Mensaje 14
En este mensaje abordaremos el tema del espíritu de sabiduría y de revelación, y el de los ojos de nuestro corazón (Ef. 1:15-18).
Con respecto a estos dos temas, ahora llegamos a la primera oración que el apóstol Pablo ofrece en Efesios: “Por esta causa también yo, habiendo oído de la fe en el Señor Jesús la cual está entre vosotros, y de vuestro amor para con todos los santos” (v. 15). Pablo oró por los santos porque ellos tenían fe en el Señor Jesús y amor para con todos los santos. La fe y el amor son cruciales en nuestra vida cristiana. Para con el Señor, debemos tener fe; y para con los santos, debemos tener amor.
El versículo 16 añade: “No ceso de dar gracias por vosotros, acordándome de vosotros en mis oraciones”. El apóstol siempre recuerda las buenas cosas de los santos y le agradece al Señor por ellas.
Pablo, en su primera oración, ora al “Dios de nuestro Señor Jesucristo, el Padre de gloria” (v. 17). En el versículo 3 Pablo habló del Dios y Padre de nuestro Señor Jesucristo, y los une con la preposición “y”. Pero en el versículo 17, los menciona separados; hablando de “el Dios de nuestro Señor Jesucristo, el Padre de gloria”. En la encarnación, el Señor Jesucristo, Dios mismo (Fil. 2:6), se hizo hombre. Como tal, está relacionado con la creación; por ello, Dios el Creador es Su Dios. La encarnación introdujo a Dios el Creador en el hombre, la criatura. El título “el Dios de nuestro Señor Jesucristo” da a entender que Dios el Creador ha entrado en el hombre. Cuando nos referimos a Dios de esta manera, damos a entender que El no es solamente el Creador que está fuera de Su criatura, el hombre, sino que también El se ha introducido en la humanidad. Los judíos no reconocen que el Creador del universo ha entrado en el hombre. Ellos creen en Jehová Dios sólo como Creador y se rehúsan a admitir que Dios es el Dios del Señor Jesucristo.

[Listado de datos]
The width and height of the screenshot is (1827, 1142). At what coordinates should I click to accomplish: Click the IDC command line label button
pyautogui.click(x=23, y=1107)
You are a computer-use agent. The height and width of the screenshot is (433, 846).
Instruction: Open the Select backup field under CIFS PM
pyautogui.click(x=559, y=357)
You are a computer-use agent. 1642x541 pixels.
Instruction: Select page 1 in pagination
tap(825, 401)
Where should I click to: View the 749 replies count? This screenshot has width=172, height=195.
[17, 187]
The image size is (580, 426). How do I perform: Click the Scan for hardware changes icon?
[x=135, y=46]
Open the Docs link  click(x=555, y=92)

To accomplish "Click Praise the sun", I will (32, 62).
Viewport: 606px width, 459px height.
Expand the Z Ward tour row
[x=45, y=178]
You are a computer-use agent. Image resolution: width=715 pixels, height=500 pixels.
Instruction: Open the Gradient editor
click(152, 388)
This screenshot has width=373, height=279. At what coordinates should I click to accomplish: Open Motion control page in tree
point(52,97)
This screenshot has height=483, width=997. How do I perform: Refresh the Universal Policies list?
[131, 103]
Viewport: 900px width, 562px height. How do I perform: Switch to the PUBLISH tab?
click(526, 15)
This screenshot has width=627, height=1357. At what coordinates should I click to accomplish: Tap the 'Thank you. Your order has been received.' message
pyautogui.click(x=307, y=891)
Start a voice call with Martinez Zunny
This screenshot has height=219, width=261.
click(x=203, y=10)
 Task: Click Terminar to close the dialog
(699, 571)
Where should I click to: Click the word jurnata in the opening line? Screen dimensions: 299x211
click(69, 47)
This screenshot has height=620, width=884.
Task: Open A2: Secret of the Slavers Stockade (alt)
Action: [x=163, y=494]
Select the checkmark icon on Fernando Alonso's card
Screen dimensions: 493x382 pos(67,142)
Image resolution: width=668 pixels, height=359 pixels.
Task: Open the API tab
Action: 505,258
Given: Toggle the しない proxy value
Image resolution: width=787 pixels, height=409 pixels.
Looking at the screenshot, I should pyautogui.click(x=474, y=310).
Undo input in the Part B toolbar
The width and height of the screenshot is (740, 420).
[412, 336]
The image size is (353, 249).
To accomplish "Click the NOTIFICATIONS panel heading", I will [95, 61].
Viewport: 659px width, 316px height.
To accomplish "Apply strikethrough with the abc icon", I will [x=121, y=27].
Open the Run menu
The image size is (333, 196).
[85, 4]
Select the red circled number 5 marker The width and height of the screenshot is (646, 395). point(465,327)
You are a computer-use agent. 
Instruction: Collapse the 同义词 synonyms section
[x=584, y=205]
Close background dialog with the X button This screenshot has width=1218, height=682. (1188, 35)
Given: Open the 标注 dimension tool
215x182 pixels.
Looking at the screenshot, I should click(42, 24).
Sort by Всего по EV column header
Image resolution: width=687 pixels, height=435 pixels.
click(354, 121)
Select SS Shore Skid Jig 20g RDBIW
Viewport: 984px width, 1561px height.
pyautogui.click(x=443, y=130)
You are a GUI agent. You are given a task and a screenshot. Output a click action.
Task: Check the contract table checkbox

- [INDICACIÓN] Según el texto sobre la oración de Pablo en Efesios, ¿por qué oró Pablo por los santos? Responde en una oración, por favor. Las líneas no tienen relación con el texto.

- [RESPUESTA] Pablo oró por los santos porque tenían fe en el Señor Jesús y amor para con todos los santos.